Thread - Interesting article on a company called PCorder. It provides ordering software and has Ross Cooley as one of it's leaders. Rudedog - are you familiar with them?
PcOrder Has Some Savvy Software For Confused Computer Customers
By EVAN RAMSTAD Staff Reporter of THE WALL STREET JOURNAL
AUSTIN, Texas -- Another company that sells stuff over the Internet is beginning the process of going public. But you can't buy anything directly through pcOrder.com, or check it out yourself.
Like its parent company, Trilogy Software Inc., pcOrder.com works behind the scenes, providing a system that lets buyers order exactly what they want from distributors and similarly helps distributors buy from manufacturers.
PcOrder sells software that tries to resolve one of the thornier issues in selling computers over the Internet. While a customer buying from Dell Computer Corp. considers only one line of products, a business buying computers through a reseller may want look at machines from a number of makers, like Compaq Computer Corp., International Business Machines Corp. and Hewlett-Packard Co.

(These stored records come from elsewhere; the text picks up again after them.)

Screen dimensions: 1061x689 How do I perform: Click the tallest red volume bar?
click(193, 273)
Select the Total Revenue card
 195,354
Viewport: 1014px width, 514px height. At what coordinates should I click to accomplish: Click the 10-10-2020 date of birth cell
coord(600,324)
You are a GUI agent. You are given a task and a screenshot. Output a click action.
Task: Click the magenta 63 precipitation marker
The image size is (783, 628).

On the flip side, the computer manufacturers must deal with thousands of middlemen, from large corporate distributors like MicroAge Inc. to mom-and-pop resellers that place computers in doctors' offices. Throw in a raft of different models and prices and you have enough permutations to bust your calculator.

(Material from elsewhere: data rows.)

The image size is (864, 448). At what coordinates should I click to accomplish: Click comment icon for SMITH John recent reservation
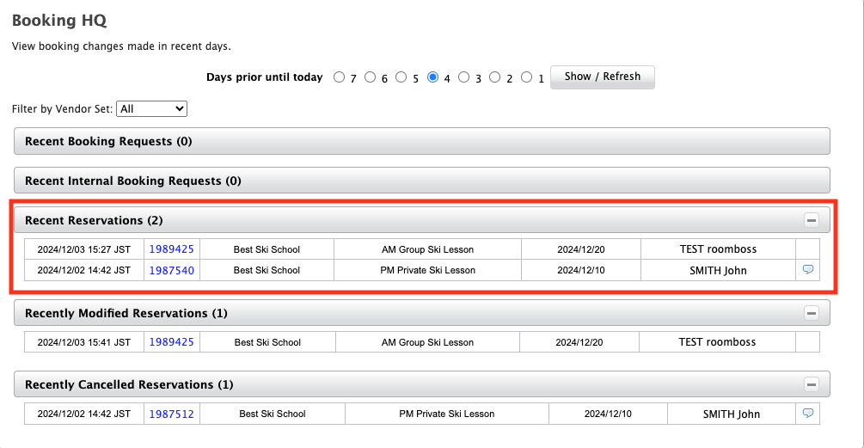tap(807, 270)
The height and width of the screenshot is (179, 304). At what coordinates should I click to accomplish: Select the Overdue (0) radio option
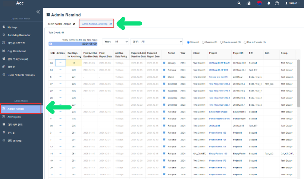pos(202,42)
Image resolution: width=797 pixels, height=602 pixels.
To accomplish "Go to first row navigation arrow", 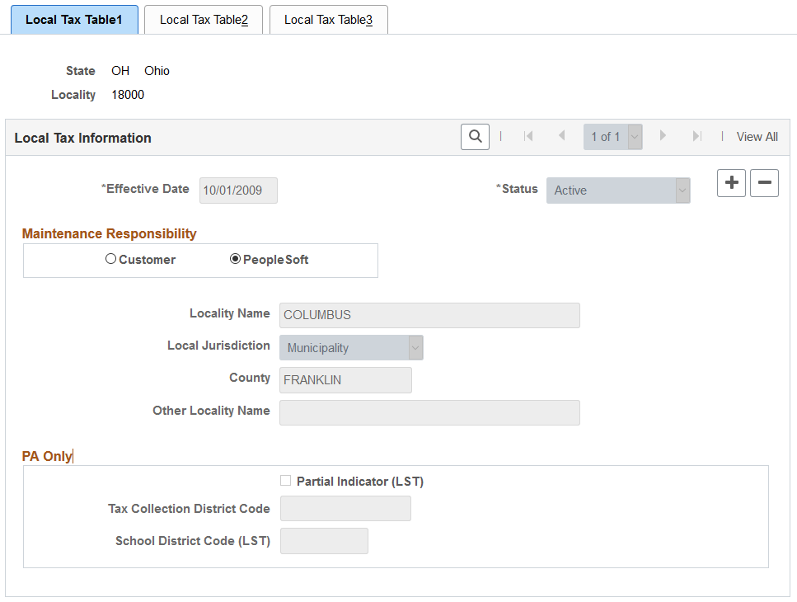I will point(528,136).
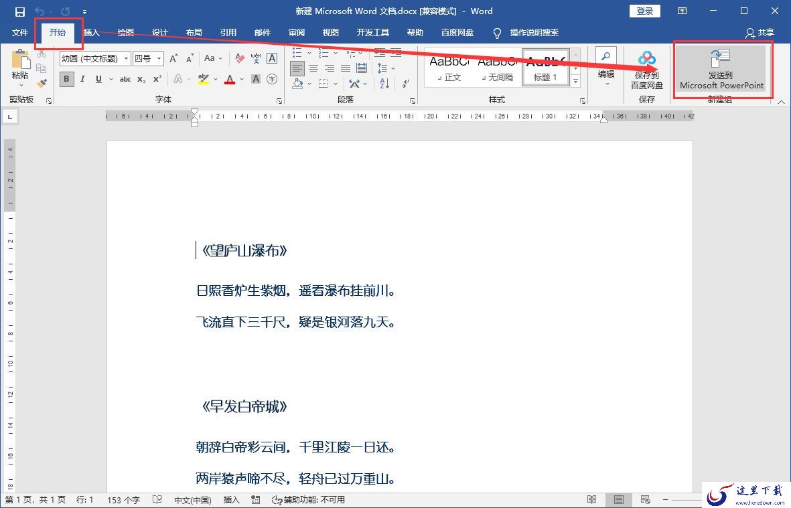Image resolution: width=791 pixels, height=508 pixels.
Task: Click the Format Painter brush icon
Action: pyautogui.click(x=42, y=82)
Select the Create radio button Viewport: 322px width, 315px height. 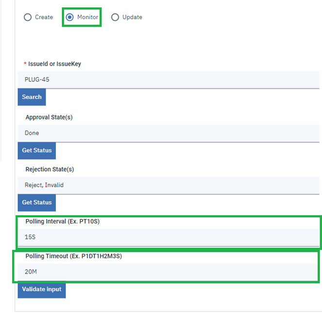(28, 17)
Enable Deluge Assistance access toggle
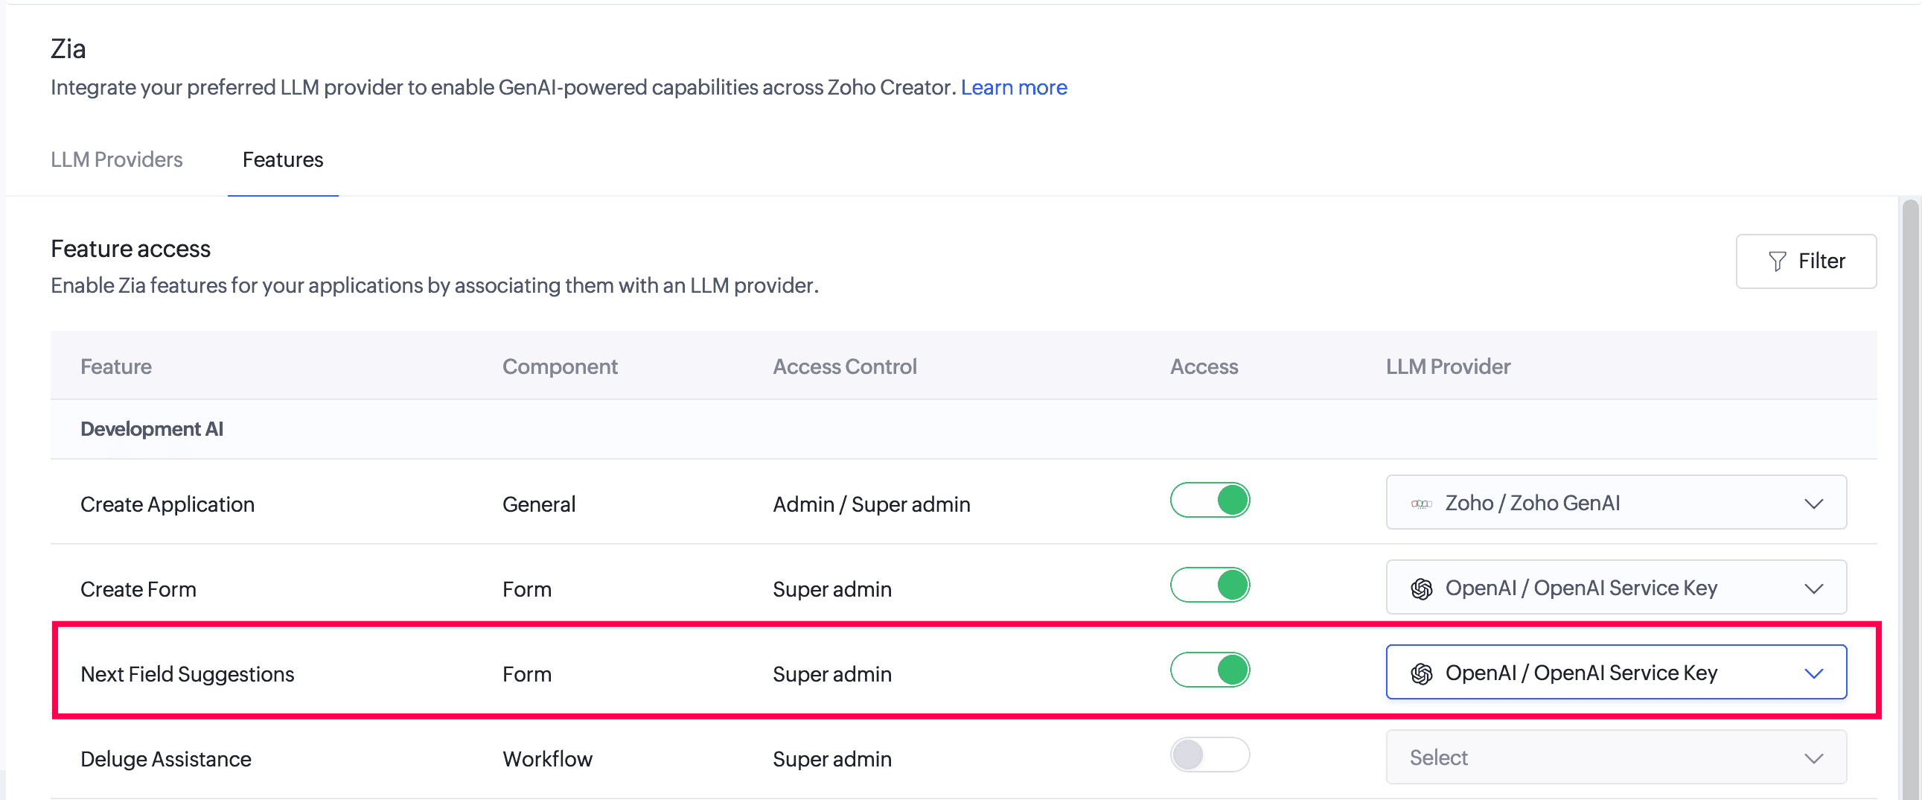This screenshot has width=1922, height=800. pos(1209,754)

"People put their toe in the water and saw this isn't a pool, it's an ocean," Christy Jones, the company's 28-year-old founder and president, said in an interview last month.
Ms. Jones, who was also a founder of Trilogy, a much-larger Austin company specializing in sales-automation and marketing software, initially wanted to create a company that sold personal computers over the Internet. But PC makers didn't want another distributor.

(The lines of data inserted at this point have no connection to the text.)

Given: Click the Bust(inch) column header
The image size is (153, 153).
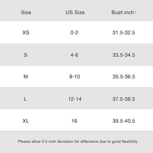Looking at the screenshot, I should (124, 13).
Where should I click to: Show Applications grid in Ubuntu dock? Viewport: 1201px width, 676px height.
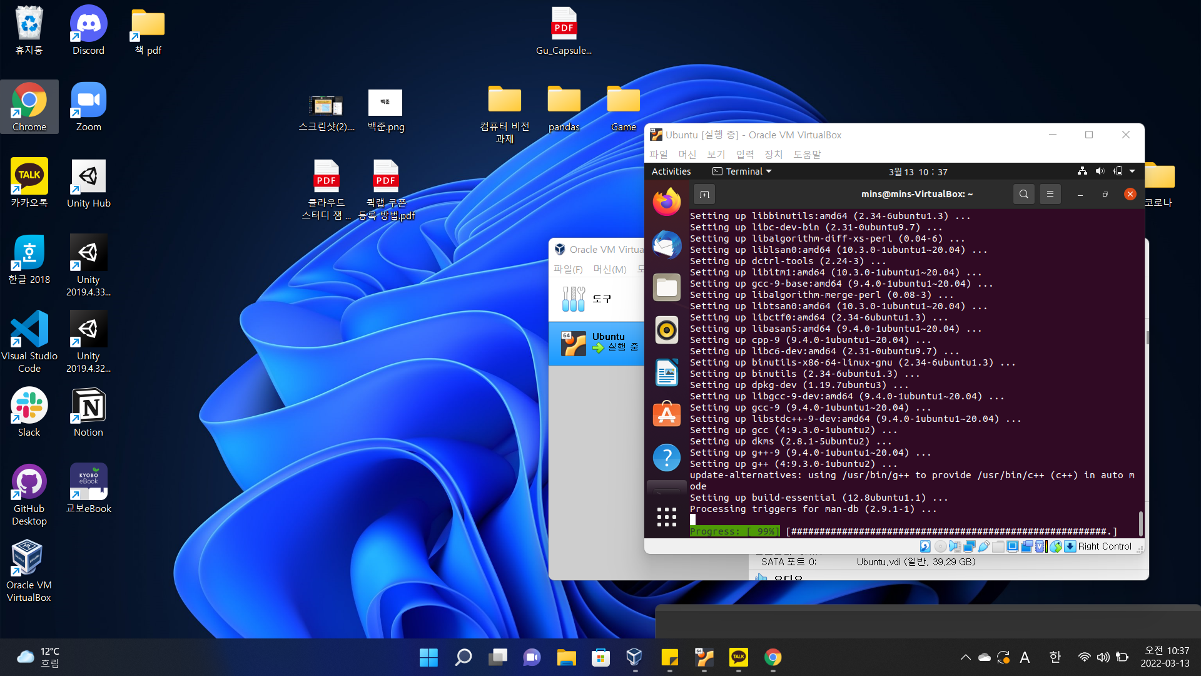point(666,517)
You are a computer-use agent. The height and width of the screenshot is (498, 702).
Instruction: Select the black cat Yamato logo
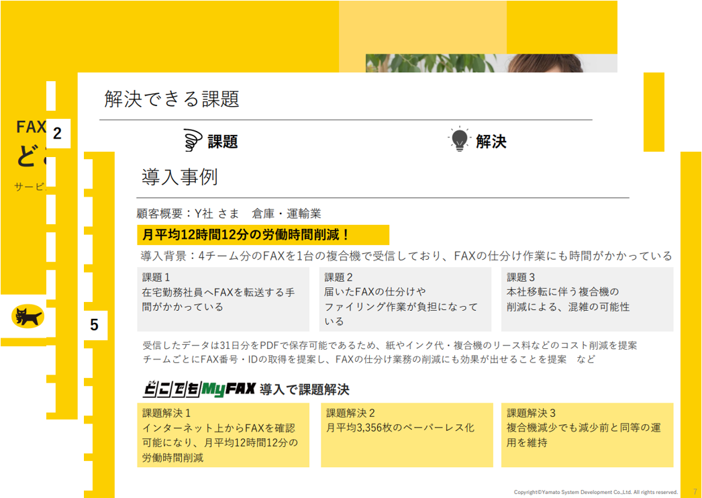coord(28,316)
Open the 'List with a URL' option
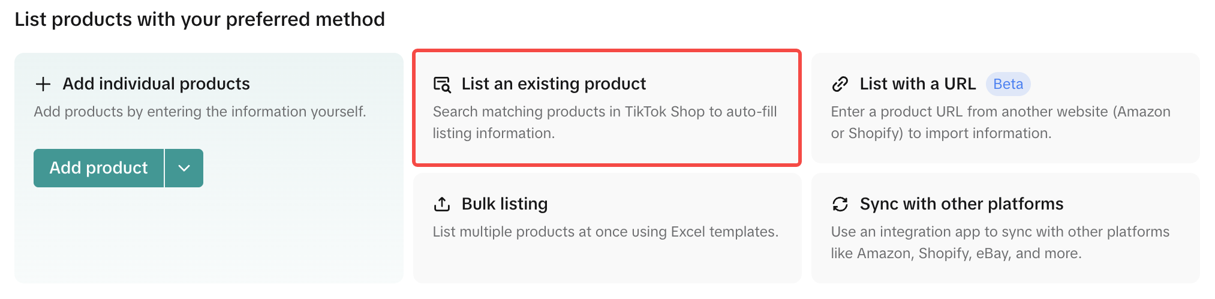Screen dimensions: 1215x299 tap(918, 84)
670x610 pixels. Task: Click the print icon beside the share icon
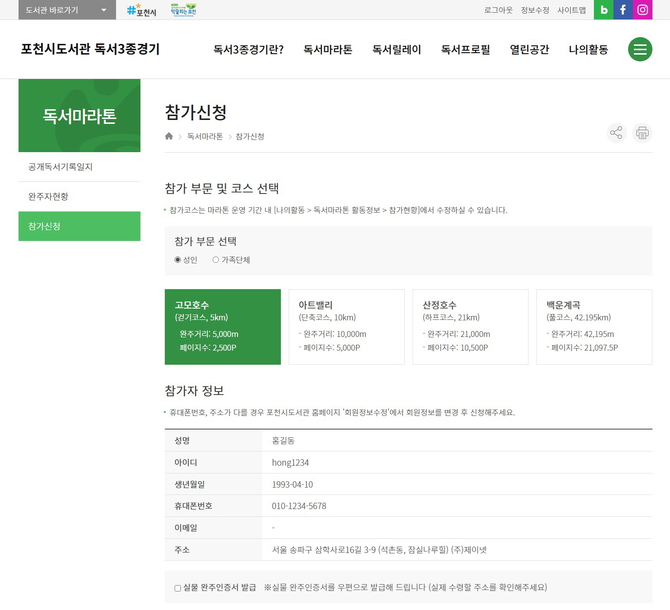pos(642,133)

Instead, with Trilogy's financial support, she set up pcOrder in 1996 to handle the connections between PC buyers and sellers and attracted one of the industry's top marketers, Compaq's Ross Cooley, to be chairman and chief executive officer. Ms. Jones and Mr. Cooley, who agreed to a $1 annual salary plus stock options, are both large stockholders.
The company recently declined interviews, saying it expects to make its first filing for an initial public offering with the Securities and Exchange Commission soon. With an offering, it hopes to recoup Trilogy's investment through the sizzling market for Internet stocks.
While pcOrder wouldn't disclose financial information, analysts estimate the company's revenue to be in the tens of millions of dollars; the company isn't profitable.
Small resellers that didn't have the resources to develop their own electronic-commerce programs were pcOrder's first customers. Large manufacturers, including Compaq, expected to develop their own programs for Web-based sales, but they ended up turning to pcOrder after their distributors did.
"As we looked at our customer set, about 50% of our [distribution] channel was using pcOrder software," said Ray Robidaux, vice president for business planning and operations in Compaq's North America unit. In addition to software that works together, manufacturers can get a clearer view of demand for factory planning. PcOrder also extended its programs to handle sales promotions and leasing, areas the manufacturers weren't approaching with their own sales software.
The company's biggest challenges are finding enough people to run sufficient customer support and helping the PC makers and distributors compete with Dell, which has grabbed market share with its direct-selling method. PcOrder now employs 170 but has been straining since last fall, when a group of programmers was pulled off a nearly finished product to help support new customers. They haven't been able to return to it. PcOrder is offering $5,000 to anyone in Texas who refers a technical worker who is subsequently hired.
Dell is just as formidable a problem. In a recent training game played with some new recruits at Trilogy, Ms. Jones divided the new employees into small teams to represent companies in the PC industry. Manufacturers had to build inventories based on forecasts. Distributors and service firms handled orders and customers could ask for whatever they wanted.
For a few hours, chaos reigned as "customers" begged for PCs they couldn't get and "distributors" discounted products no one wanted. Three hours into the game, Ms. Jones changed the rules and turned one of the manufacturers into Dell. Immediately, the customers rushed to buy exactly what they wanted straight from Dell.
While Dell sells millions of dollars of computers a day over its Web site, electronic ordering is still fairly rare for most distributors. But CompuCom Systems Inc., a large Dallas distributor, gives its 700 customers a custom Web address where they can search, configure, price and order PCs, components and mass-market software.
The site uses pcOrder's configuration program, which lets a CompuCom customer enter a precise specification for a PC -- chip speed, memory, hard-drive sizes and accessories -- and see the differences between IBM and H-P PCs that meet it.
"If it brings up three PCs that meet the specifications, perhaps one of them will turn out to have more expansion room for memory chips and that may influence the buyer," said Jack Dowling, CompuCom's chief information officer.
Mr. Dowling said CompuCom is still measuring benefits from the system, but he believes the company has reduced the time employees spend configuring orders for customers. Customers also have better information about parts compatibility and orders are more accurate. "Self service is the best service," he says.